Combustion of dried animal dung as biofuel results in the generation of highly redox active fine particulates

Abstract

Background: The burning of biomass in the developing world for heating and cooking results in high indoor particle concentrations. Long-term exposure to airborne particulate matter (PM) has been associated with increased rates of acute respiratory infections, chronic obstructive lung disease and cancer. In this study we determined the oxidative activity of combustion particles derived from the biomass fuel dung cake by examining their capacity to deplete antioxidants from a model human respiratory tract lining fluid (RTLF). For comparison, the observed oxidative activity was compared with that of particles derived from industrial and vehicular sources.

Results: Incubation of the dung cake particle suspensions in the RTLF for 4 h resulted in a mean loss of ascorbate of 72.1 +/- 0.7 and 89.7 +/- 2.5% at 50 and 100 microg/ml, respectively. Reduced glutathione was depleted by 49.6 +/- 4.3 and 63.5 +/- 22.4% under the same conditions. The capacity of these samples to deplete ascorbate was in excess of that observed with diesel or gasoline particles, but comparable to that seen with residual oil fly ash and considerably in excess of all three control particles in terms of glutathione depletion. Co-incubation with the metal chelator diethylenetriaminepentaacetate inhibited these losses, whilst minimal inhibition was seen with superoxide dismutase and catalase treatment. The majority of the activity observed appeared to be contained within aqueous particle extracts.

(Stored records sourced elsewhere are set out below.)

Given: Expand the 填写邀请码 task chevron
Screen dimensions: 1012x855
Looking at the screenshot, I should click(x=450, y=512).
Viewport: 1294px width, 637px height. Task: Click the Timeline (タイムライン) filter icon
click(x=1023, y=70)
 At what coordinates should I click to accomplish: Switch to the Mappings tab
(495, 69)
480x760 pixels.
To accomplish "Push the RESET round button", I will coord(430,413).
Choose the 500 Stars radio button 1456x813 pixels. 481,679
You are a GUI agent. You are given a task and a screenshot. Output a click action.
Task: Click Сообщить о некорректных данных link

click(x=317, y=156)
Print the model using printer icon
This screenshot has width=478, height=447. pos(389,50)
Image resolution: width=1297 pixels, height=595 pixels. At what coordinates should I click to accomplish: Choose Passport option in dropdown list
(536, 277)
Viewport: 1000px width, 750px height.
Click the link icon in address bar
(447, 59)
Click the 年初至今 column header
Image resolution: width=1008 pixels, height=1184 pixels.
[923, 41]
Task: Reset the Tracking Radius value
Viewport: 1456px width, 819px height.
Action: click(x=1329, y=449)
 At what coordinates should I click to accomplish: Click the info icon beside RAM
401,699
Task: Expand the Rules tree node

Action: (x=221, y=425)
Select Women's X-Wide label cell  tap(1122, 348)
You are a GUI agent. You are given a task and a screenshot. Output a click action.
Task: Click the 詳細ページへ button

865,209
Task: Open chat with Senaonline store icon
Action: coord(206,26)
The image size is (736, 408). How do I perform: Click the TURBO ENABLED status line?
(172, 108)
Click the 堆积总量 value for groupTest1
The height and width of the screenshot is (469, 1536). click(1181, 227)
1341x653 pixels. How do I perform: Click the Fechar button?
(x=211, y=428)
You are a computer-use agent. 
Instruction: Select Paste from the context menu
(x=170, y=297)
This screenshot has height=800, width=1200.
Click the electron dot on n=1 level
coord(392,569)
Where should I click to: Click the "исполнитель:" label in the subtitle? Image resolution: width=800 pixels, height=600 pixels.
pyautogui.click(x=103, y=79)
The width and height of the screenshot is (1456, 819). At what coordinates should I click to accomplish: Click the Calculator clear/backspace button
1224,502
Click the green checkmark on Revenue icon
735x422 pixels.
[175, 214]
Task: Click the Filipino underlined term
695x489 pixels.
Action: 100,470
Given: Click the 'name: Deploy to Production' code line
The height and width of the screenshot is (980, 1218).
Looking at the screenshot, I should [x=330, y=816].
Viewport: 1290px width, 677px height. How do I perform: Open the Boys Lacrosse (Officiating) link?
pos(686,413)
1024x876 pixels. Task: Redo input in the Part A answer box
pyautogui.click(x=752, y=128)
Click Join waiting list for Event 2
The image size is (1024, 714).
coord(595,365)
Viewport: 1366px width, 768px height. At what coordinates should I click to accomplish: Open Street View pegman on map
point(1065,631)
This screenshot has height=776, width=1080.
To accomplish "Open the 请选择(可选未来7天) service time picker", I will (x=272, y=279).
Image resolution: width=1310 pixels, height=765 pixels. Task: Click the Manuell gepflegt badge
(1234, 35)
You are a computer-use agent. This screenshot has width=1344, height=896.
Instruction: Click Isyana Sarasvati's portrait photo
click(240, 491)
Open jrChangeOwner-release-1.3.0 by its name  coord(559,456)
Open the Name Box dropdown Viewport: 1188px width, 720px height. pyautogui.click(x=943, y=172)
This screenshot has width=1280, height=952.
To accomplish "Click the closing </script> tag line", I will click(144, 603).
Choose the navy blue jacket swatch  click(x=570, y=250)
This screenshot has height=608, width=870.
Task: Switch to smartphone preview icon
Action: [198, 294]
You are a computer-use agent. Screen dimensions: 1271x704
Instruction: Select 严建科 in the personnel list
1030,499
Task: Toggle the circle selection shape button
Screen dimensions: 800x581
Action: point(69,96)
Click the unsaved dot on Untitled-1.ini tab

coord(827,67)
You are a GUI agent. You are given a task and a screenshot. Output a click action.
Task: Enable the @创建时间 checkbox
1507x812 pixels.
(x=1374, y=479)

Conclusion: These data demonstrate that biomass derived particles have considerable oxidative activity, largely attributable to their transition metal content.

Figure 1

AA remaining in synthetic RTLF following a 4 h incubation with three separate dung cake (DC) samples at 50 and 100 μg/ml (grey bars)The impact of co-incubation with the transition metal chelator DTPA (200 μM) is illustrated by the white bars. Pre (0 hr) and post (4 hr) AA concentrations in the particle-free controls are illustrated in the black filled bars. The losses observed with 50 μg/ml doses of fresh diesel and gasoline PM_0.1–2.5, as well as ROFA are also illustrated. Data represent the mean (SD) of 3 separate experiments: 'a' – indicates that AA concentrations after the 4 h incubation were significantly lower (P < 0.05) than the 4 h particle free control values; 'b' illustrates that the losses observed at 100 μg/ml are significantly greater than those seen at the lower 50 μg/ml concentration. The '*' illustrates a significant loss of AA in the particle free control over the 4 h incubation period.

Figure 2

Total (GSx) and reduced glutathione (GSH) remaining in synthetic RTLF following a 4 h incubation with three separate dung cake (DC) samples at 50 and 100 μg/ml. Reduced glutathione concentrations after 4 h are illustrated by dark grey bars, whilst the corresponding total glutathione concentration (GSx) are shown in light grey beneath the corresponding GSH data. The impact of co-incubation with the transition metal chelator DTPA (200 μM) is illustrated by the white bars, otherwise the figure is formatted as outlined in the legend to figure 1 with the following amendments. Notably DTPA incubation prevented not only the PM-induced loss of GSH but the background auto-oxidation seen in the particle-free controls. 'a" indicates that the concentration of GSH remaining after 4 h following co-incubation with DTPA was significantly greater than that in the 4 h particle-free control.

Figure 3

Rate of ascorbate consumption observed from a simple ascorbate-only solution with and without a range of metal chelation and free radical scavenger treatments. All data represent the mean (SD) of three separate experiments: AOX = particle free control; DC = dung cake samples (1–3 at 50 μg/ml); SOD/CAT = superoxide dismutase (50 U/mL) and catalase (150 U/mL); hiSOD/CAT = heat inactivated antioxidant enzymes; CAT = catalase only (150 U/mL), and DTPA (100 μM). 'a' indicates that the rate of ascorbate consumption was significantly reduced (P < 0.05) after SOD/CAT and DTPA treatment; 'b' that the DTPA treatment reduced the rate significantly more than the antioxidant enzyme treatment.

Figure 4

Time dependent loss of ascorbate associated with incubation of DC at 50 μg/ml at varying concentrations of DTPA. Each trace represents the mean of three separate experiments. The SDs on each mean value are not illustrated for graphical simplicity but were less than 5% of the mean values in all cases.

Figure 5

Rates of ascorbate consumption seen with aqueous and organic extracts of dung cake (DC) particle extracts. All data represent the mean (SD) of three separate experiments. '*' Indicates that the rate of AA depletion seen with the complete, aqueous and organic dung cake extracts was significantly greater (P < 0.05) than that observed in the particle free control; 'a' that the activity of the aqueous and organic extracts were significantly less than the complete extract; and, 'b' that the rate of AA depletion by the organic extract, with or without DTPA, was less than that seen with the aqueous fraction.